September 13, 2019
On August 27, 2019, Peloton Interactive, Inc. (Peloton), a New York-based interactive fitness company, filed a prospectus for its initial public offering (IPO) on the Nasdaq Stock Market. Peloton has initially set a fundraising target of US$500 million, and plans to use the proceeds from the IPO mainly for working capital and other general corporate purposes. According to the prospectus, Peloton is going public to increase its capitalization and financial flexibility and to enable access for both the company and its stockholders to the public equity markets.
With current membership of over 1.4 million, Peloton describes itself as having pioneered connected, technology-enabled fitness, and the streaming of immersive, instructor-led boutique fitness classes to its members anytime, anywhere. Peloton has referred to itself as an innovation company that has “disrupted the fitness industry”. The company currently sells three main products: a stationary exercise bicycle, a treadmill and a “Peloton Membership”, which is a monthly subscription allowing users to stream Peloton classes.
In August of 2018, Peloton raised US$550 million in its Series F funding round at a US$4.15 billion valuation, bringing the total amount raised to date by the company to nearly US$1 billion.
Though the IPO is expected to be one of the year’s biggest, the prospectus revealed that Peloton is not currently profitable.

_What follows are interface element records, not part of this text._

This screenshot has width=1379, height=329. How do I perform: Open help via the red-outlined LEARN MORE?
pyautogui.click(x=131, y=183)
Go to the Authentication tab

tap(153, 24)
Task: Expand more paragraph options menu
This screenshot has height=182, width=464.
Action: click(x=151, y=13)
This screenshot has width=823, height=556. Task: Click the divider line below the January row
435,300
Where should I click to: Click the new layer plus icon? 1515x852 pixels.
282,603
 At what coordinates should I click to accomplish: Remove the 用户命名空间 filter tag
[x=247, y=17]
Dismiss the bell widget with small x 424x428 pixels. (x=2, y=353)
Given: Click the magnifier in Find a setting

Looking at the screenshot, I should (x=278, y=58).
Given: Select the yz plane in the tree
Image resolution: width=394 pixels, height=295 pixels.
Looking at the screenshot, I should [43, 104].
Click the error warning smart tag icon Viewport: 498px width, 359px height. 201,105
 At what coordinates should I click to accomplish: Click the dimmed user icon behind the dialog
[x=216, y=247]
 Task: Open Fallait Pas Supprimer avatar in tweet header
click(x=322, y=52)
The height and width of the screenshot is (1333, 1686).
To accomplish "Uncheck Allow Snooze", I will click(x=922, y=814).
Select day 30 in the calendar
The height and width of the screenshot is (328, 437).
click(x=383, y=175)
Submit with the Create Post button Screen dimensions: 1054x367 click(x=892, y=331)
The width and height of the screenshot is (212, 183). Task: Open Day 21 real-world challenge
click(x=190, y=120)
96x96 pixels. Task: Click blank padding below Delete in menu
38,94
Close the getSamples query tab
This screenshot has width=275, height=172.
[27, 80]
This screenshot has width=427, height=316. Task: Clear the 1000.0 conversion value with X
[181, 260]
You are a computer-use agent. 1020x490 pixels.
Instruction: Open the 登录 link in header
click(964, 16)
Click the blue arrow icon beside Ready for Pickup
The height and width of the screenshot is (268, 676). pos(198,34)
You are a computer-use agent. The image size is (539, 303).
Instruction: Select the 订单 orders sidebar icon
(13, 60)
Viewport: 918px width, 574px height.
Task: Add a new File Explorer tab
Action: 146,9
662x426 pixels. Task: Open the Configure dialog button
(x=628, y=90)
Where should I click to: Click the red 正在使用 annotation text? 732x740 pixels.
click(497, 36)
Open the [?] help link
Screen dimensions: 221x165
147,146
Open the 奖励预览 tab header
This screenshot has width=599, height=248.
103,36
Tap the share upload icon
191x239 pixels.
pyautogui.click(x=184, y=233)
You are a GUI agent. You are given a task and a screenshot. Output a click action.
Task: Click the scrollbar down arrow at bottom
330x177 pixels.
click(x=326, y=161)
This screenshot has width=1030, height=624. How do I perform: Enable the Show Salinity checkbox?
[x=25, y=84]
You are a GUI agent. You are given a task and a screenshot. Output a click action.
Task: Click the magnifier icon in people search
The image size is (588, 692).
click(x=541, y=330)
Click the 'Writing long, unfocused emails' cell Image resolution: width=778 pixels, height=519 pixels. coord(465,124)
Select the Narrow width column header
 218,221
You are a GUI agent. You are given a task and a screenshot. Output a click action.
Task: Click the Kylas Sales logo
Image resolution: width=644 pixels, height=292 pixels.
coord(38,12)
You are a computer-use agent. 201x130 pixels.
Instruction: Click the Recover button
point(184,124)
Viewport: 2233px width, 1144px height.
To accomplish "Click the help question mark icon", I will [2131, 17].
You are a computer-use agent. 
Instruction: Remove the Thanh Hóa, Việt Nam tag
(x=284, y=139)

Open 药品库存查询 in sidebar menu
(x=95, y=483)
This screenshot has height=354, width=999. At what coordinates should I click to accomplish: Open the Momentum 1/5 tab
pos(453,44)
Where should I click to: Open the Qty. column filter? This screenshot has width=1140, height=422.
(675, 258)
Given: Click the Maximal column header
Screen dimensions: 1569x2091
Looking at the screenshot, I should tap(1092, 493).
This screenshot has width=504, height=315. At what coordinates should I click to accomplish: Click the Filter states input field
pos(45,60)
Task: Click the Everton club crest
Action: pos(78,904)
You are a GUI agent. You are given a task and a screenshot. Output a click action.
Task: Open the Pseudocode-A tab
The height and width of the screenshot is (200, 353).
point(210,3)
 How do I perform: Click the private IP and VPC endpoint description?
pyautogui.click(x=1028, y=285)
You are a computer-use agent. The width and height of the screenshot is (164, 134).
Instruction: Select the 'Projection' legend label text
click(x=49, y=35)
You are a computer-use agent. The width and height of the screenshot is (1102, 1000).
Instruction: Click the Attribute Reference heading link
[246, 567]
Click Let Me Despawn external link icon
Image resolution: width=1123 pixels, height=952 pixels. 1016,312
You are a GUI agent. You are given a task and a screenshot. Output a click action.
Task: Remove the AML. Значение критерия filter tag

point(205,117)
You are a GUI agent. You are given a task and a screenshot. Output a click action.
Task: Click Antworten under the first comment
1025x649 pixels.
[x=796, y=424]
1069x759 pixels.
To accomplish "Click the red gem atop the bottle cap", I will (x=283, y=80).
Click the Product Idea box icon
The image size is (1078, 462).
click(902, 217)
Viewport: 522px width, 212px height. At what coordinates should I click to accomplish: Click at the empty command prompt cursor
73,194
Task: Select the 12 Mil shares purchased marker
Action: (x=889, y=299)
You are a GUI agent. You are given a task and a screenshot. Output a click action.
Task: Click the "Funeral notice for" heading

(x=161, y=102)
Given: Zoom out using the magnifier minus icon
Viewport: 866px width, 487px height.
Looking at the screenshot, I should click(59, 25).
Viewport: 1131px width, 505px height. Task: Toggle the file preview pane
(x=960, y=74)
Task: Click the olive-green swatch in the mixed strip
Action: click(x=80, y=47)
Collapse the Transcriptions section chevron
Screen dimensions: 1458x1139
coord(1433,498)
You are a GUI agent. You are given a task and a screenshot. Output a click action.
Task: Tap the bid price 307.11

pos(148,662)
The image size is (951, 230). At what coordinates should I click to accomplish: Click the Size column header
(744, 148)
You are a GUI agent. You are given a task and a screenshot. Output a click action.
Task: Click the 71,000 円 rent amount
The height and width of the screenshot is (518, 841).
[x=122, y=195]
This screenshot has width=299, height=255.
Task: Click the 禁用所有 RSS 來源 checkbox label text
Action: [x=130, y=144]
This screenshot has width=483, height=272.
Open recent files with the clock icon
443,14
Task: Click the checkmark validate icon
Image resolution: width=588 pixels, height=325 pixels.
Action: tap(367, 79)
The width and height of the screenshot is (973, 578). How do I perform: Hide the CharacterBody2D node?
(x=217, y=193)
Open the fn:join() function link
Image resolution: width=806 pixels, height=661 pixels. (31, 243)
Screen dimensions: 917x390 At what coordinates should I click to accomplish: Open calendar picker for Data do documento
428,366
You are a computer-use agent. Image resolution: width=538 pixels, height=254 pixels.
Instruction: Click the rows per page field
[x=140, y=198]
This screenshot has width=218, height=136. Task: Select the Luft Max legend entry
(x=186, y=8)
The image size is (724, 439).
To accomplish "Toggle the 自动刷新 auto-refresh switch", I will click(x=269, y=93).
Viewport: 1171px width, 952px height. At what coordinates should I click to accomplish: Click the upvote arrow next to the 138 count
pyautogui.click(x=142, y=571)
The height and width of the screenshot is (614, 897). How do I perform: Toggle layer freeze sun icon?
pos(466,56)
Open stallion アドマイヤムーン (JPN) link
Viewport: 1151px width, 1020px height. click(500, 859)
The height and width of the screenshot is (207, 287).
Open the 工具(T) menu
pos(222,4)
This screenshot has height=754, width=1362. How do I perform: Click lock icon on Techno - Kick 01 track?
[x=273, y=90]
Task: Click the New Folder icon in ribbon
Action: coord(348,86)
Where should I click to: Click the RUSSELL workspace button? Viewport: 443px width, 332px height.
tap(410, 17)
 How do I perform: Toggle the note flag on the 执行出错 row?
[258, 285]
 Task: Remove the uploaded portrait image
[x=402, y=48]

For fiscal years 2017, 2018 and 2019, the prospectus reveals revenues of US$219 million, US$435 million and US$915 million, respectively. This represents 99% and 110% in year-over-year growth, respectively. However, Peloton’s bottom line numbers are not as impressive, as its losses are currently outpacing revenues. For its 2019 fiscal year, the company incurred net losses of almost US$200 million, representing a near 300% increase year-over-year.
As of the date of this blog, Peloton has not yet set a closing date for their IPO.